Task details:
Reproduce verbatim the stretch of the listing from the line containing "will [654, 68]." through the line containing "Action: [x=341, y=48]", both included. Give only those lines.

Excerpted data:

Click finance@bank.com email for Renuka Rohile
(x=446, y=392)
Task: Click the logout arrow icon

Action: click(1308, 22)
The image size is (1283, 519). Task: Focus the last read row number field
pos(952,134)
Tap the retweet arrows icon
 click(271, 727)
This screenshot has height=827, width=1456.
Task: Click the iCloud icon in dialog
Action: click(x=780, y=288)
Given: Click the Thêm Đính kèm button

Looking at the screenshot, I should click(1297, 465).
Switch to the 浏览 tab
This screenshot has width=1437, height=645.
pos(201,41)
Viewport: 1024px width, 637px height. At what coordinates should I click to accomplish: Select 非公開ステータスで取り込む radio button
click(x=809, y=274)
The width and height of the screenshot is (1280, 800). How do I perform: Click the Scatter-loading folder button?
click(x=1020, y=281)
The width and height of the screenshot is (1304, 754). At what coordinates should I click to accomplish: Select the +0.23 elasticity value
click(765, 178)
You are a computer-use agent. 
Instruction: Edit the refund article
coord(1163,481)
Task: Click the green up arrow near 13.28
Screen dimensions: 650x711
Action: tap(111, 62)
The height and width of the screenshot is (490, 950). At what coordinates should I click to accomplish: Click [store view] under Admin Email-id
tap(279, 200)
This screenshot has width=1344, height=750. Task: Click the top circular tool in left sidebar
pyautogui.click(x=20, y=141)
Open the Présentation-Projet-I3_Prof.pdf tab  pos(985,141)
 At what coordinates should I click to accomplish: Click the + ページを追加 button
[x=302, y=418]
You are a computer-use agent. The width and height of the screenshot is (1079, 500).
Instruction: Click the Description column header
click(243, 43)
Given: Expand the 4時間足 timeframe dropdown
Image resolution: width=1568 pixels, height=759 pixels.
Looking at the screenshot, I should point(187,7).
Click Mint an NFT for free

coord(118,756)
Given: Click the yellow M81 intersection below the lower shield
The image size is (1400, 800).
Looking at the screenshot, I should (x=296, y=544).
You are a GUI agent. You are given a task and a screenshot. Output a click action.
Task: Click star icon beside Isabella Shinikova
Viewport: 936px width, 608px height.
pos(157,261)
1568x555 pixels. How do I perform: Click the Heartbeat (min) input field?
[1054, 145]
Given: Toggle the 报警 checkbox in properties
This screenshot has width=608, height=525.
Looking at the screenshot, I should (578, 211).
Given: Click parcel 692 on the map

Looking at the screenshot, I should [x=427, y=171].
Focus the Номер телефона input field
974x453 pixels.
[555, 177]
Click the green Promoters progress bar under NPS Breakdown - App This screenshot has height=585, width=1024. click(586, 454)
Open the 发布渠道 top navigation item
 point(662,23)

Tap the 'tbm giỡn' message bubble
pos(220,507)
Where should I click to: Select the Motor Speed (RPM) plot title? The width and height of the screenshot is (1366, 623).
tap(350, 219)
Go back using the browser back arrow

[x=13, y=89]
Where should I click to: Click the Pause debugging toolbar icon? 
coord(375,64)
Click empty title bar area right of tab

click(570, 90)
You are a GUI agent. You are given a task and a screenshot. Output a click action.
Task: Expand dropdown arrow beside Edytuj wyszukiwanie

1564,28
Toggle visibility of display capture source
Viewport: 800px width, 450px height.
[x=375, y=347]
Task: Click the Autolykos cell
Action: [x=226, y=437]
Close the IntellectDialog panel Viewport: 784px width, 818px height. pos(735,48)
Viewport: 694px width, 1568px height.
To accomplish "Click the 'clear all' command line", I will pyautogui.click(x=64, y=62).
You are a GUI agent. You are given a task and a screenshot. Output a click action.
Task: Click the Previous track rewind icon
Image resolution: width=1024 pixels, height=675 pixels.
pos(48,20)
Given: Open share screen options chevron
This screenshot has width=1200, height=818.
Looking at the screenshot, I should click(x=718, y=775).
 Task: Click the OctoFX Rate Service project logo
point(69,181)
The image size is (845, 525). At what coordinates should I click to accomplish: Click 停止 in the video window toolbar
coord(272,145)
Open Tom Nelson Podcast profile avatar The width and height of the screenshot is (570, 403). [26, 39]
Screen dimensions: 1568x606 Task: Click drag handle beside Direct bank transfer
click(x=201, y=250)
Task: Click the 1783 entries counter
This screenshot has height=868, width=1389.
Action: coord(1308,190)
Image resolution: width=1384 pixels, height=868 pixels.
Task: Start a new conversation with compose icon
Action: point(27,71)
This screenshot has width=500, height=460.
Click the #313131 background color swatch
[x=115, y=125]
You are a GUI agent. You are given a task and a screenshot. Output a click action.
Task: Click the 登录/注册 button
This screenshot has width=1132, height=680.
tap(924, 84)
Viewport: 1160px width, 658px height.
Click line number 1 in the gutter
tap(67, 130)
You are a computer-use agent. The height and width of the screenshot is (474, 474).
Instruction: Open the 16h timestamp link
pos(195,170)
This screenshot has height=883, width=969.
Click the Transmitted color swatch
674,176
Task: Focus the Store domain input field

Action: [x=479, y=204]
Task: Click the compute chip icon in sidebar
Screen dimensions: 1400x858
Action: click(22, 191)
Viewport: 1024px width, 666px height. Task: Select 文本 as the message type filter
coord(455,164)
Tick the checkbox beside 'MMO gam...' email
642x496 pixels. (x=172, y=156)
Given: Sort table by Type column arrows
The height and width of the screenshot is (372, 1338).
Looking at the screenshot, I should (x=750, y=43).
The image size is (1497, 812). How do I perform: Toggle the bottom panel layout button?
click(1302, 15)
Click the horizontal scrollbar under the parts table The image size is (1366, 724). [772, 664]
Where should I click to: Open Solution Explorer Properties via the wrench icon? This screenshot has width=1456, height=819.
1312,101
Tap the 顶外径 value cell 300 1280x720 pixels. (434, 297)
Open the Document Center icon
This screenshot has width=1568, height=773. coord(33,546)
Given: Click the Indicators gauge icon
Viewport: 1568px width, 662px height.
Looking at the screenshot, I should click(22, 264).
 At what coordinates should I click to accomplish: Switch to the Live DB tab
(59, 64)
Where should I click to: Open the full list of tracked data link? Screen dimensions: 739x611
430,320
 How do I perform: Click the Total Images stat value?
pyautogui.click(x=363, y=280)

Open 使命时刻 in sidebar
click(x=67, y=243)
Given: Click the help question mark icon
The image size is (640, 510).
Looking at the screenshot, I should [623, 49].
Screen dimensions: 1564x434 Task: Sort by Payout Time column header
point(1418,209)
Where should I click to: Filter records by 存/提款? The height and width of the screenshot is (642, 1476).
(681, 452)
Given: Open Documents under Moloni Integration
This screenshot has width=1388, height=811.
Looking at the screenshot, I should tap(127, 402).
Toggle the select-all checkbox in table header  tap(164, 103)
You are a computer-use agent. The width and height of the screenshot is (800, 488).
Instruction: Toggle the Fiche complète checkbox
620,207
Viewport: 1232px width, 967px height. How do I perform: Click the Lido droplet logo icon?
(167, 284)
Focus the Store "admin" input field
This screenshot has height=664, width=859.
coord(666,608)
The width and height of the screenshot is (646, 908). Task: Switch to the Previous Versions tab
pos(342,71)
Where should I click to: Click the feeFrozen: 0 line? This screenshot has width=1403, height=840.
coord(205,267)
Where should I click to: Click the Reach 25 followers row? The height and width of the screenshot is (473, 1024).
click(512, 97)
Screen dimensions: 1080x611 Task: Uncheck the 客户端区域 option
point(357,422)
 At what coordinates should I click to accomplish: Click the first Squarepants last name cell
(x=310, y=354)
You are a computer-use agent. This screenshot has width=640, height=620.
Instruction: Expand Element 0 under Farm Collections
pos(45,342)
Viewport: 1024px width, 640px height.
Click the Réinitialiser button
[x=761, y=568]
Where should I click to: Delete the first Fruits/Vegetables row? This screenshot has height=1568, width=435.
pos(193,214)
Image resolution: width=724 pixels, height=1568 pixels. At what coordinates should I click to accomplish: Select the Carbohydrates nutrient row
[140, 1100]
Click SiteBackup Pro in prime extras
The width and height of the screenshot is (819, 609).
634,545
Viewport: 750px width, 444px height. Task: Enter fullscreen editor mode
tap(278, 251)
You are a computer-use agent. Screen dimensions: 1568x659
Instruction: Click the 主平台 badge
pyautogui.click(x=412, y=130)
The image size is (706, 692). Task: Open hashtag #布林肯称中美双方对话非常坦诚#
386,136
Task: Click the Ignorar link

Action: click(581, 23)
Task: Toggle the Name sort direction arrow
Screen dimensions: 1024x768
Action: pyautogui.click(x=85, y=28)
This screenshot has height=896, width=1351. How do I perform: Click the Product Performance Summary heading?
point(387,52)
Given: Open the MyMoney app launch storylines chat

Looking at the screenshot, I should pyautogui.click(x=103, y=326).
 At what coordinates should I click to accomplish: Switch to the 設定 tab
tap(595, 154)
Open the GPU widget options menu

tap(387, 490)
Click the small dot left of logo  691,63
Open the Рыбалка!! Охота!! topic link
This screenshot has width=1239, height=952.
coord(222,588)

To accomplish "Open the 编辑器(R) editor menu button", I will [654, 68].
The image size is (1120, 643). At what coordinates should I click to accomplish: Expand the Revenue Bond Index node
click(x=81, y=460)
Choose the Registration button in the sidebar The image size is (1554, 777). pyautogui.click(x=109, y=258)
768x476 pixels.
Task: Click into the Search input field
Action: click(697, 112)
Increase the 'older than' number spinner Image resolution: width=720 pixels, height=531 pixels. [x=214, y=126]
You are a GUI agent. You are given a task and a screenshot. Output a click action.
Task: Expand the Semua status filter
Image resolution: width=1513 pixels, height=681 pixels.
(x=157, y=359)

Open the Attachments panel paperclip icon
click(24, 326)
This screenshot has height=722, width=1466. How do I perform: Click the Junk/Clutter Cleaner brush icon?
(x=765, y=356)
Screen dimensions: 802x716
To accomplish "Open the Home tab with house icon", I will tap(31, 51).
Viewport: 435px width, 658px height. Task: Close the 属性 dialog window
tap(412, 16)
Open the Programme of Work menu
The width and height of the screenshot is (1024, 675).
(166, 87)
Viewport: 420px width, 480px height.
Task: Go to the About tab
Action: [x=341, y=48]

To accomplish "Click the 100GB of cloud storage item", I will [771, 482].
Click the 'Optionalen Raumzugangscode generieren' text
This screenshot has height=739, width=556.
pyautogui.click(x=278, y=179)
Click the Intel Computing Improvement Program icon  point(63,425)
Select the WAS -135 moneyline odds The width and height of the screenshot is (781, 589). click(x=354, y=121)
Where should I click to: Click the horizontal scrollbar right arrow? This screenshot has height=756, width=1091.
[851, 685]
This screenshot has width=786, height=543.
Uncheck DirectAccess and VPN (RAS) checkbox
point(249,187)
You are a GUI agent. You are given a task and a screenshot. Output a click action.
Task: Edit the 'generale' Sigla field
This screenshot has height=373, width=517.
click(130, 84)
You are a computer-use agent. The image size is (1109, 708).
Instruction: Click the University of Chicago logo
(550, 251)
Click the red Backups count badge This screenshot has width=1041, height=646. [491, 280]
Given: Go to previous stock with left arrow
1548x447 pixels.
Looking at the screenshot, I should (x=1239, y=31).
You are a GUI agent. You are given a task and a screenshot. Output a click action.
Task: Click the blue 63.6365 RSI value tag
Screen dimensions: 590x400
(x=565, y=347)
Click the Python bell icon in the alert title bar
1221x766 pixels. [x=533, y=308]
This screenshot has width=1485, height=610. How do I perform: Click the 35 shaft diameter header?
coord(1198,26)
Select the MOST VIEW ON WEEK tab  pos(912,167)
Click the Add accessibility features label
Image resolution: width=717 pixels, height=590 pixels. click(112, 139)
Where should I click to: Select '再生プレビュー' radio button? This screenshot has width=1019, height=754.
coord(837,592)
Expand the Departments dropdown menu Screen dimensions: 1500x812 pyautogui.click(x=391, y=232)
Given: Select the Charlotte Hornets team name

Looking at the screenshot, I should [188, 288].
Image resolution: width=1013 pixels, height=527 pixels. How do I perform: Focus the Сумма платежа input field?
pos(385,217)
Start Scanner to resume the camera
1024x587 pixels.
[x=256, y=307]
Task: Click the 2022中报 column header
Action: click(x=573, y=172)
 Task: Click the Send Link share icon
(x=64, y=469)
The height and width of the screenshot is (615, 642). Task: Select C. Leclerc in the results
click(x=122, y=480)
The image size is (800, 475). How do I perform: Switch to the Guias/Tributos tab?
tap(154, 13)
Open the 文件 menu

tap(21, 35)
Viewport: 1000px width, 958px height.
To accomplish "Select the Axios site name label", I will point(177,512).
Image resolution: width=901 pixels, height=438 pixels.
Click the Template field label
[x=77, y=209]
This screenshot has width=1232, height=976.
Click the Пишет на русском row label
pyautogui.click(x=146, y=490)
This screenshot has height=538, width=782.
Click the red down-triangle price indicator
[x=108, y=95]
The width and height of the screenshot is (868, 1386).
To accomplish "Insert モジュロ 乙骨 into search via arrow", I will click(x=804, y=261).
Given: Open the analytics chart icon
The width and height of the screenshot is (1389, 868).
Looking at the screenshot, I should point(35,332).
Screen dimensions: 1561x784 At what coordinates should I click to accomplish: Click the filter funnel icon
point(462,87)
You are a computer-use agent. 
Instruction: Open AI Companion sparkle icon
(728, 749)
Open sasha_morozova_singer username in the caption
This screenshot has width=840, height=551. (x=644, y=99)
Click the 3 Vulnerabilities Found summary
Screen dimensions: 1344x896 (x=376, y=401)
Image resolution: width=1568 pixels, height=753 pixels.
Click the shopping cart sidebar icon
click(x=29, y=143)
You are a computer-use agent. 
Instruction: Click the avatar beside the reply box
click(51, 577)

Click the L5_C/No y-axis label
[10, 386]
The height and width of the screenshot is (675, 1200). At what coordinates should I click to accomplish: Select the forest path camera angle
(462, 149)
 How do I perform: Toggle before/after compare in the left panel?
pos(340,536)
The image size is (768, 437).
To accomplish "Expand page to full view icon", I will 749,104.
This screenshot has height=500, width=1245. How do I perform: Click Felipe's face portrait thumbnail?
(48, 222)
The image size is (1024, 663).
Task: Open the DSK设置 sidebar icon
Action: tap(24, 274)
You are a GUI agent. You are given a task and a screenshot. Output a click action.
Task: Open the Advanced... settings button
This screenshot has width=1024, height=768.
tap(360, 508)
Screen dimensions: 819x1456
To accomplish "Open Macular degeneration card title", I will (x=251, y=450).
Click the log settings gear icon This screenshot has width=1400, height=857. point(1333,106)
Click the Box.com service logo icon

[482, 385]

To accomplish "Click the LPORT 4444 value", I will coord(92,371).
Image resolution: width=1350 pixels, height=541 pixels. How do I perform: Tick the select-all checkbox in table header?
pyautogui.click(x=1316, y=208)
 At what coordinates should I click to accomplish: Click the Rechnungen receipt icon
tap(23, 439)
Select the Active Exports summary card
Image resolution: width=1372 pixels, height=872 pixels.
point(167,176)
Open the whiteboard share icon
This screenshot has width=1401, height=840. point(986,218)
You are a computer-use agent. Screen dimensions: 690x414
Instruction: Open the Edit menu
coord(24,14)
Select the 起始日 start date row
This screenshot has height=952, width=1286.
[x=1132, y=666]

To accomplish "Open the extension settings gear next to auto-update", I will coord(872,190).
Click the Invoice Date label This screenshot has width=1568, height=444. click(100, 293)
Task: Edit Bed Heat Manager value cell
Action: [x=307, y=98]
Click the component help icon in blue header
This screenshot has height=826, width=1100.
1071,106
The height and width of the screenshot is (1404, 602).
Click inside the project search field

Full answer:
To accomplish "Open the 编辑器(R) editor menu button", I will [654, 68].
The image size is (1120, 643). At what coordinates should I click to accomplish: Expand the Revenue Bond Index node
click(x=81, y=460)
Choose the Registration button in the sidebar The image size is (1554, 777). pyautogui.click(x=109, y=258)
768x476 pixels.
Task: Click into the Search input field
Action: click(697, 112)
Increase the 'older than' number spinner Image resolution: width=720 pixels, height=531 pixels. [x=214, y=126]
You are a GUI agent. You are given a task and a screenshot. Output a click action.
Task: Expand the Semua status filter
Image resolution: width=1513 pixels, height=681 pixels.
(x=157, y=359)

Open the Attachments panel paperclip icon
click(24, 326)
This screenshot has height=722, width=1466. How do I perform: Click the Junk/Clutter Cleaner brush icon?
(x=765, y=356)
Screen dimensions: 802x716
To accomplish "Open the Home tab with house icon", I will tap(31, 51).
Viewport: 435px width, 658px height. Task: Close the 属性 dialog window
tap(412, 16)
Open the Programme of Work menu
The width and height of the screenshot is (1024, 675).
(166, 87)
Viewport: 420px width, 480px height.
Task: Go to the About tab
Action: [x=341, y=48]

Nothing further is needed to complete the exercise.